---------- 原文抜粋
初めまして。コロナ禍の中、皆様どうにお過ごしでしょうか?そのような中で迎えた「こどもの日」ですが、本日、大津脊椎脊髄センターとしてのブログを立ち上げました。本サイトは、医師として経験年数27年、脊椎脊髄専門医として25年の間、多くの患者様の診療にあたってきた著者が運営しています。現在コロナ感染症に多くの視線が注がれる中、コロナ感染症以外の通常の疾患、特に脊椎脊髄疾患のために腰痛や肩こりといった日常的にみられる症状をはじめとして、四肢の痛みや痺れ、歩行障害や排尿障害などの神経症状でお困りの患者様がたくさんいらっしゃいます。そのような患者様に一人でも多く、私が日々の診療、研究活動において気づいたこと、知り得た知見、またお伝えしたいことなどを発信する目的で本ブログサイトを続けていきたいと思います。どうぞ、よろしくお願いします。
--------------------
---------- データ
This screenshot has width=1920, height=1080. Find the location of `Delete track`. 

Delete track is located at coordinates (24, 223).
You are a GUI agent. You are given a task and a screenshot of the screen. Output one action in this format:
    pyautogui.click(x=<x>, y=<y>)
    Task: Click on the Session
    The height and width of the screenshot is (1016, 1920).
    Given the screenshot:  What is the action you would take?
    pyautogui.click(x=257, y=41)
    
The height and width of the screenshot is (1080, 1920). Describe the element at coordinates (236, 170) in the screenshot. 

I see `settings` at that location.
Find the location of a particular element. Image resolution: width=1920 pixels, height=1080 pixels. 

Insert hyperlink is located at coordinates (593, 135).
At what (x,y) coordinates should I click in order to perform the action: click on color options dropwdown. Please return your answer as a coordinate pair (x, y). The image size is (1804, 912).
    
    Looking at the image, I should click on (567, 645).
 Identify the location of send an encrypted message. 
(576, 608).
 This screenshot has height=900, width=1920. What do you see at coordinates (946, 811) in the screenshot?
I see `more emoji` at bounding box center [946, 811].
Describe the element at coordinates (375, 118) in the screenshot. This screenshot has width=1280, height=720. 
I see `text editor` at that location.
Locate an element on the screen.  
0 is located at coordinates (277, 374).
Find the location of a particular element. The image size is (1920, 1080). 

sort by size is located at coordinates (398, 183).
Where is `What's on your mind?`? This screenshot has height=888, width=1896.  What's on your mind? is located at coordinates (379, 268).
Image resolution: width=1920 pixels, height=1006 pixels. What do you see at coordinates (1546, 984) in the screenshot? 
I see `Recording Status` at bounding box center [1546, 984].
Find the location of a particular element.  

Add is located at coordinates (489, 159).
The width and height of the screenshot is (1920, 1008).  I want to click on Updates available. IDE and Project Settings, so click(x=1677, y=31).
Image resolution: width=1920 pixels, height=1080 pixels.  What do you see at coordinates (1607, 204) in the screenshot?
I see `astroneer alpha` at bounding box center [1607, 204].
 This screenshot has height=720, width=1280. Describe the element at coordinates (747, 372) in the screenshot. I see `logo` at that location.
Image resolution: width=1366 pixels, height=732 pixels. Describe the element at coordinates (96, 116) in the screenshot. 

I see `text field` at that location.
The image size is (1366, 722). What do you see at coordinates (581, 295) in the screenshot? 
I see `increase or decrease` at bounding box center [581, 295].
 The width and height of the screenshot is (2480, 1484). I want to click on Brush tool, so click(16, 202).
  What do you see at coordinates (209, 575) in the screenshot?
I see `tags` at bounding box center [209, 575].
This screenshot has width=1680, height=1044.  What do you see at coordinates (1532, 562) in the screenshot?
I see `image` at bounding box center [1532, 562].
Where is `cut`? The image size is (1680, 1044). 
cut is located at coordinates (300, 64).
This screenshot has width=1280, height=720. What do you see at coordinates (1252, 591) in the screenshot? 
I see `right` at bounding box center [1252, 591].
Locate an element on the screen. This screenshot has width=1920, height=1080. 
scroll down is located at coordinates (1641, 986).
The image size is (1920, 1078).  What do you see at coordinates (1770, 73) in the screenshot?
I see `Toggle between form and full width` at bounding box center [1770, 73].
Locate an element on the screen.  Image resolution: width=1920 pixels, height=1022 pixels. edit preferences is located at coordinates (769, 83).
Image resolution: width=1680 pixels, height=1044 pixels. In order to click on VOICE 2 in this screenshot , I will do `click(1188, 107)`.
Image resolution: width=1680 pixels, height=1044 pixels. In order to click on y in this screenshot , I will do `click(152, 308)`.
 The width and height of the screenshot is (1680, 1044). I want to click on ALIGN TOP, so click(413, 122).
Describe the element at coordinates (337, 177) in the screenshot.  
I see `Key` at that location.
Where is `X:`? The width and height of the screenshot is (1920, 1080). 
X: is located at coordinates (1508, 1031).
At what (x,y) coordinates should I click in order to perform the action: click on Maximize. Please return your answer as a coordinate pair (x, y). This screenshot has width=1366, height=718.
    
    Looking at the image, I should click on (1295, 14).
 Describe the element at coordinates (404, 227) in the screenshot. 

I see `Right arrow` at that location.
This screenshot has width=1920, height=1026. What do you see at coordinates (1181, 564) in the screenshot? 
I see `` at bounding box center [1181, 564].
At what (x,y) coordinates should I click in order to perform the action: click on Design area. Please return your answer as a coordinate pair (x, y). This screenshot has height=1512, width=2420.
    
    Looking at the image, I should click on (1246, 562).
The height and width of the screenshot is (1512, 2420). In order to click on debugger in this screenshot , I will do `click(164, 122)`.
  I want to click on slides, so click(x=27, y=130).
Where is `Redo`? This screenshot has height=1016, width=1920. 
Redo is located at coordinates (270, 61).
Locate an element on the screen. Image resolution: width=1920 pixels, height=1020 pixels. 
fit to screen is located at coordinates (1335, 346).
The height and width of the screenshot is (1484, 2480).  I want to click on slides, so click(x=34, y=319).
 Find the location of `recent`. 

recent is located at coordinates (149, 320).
--------------------
— 課題 —
原文抜粋の「初めまして。コロナ禍の中、皆」から「うぞ、よろしくお願いします。」までを、その語句も含めて、「肩こり」を「首の痛み」に置き換えて書き直してください。 原文抜粋だけを根拠にしてください。

— 解答 —
初めまして。コロナ禍の中、皆様どうにお過ごしでしょうか?そのような中で迎えた「こどもの日」ですが、本日、大津脊椎脊髄センターとしてのブログを立ち上げました。本サイトは、医師として経験年数27年、脊椎脊髄専門医として25年の間、多くの患者様の診療にあたってきた著者が運営しています。現在コロナ感染症に多くの視線が注がれる中、コロナ感染症以外の通常の疾患、特に脊椎脊髄疾患のために腰痛や首の痛みといった日常的にみられる症状をはじめとして、四肢の痛みや痺れ、歩行障害や排尿障害などの神経症状でお困りの患者様がたくさんいらっしゃいます。そのような患者様に一人でも多く、私が日々の診療、研究活動において気づいたこと、知り得た知見、またお伝えしたいことなどを発信する目的で本ブログサイトを続けていきたいと思います。どうぞ、よろしくお願いします。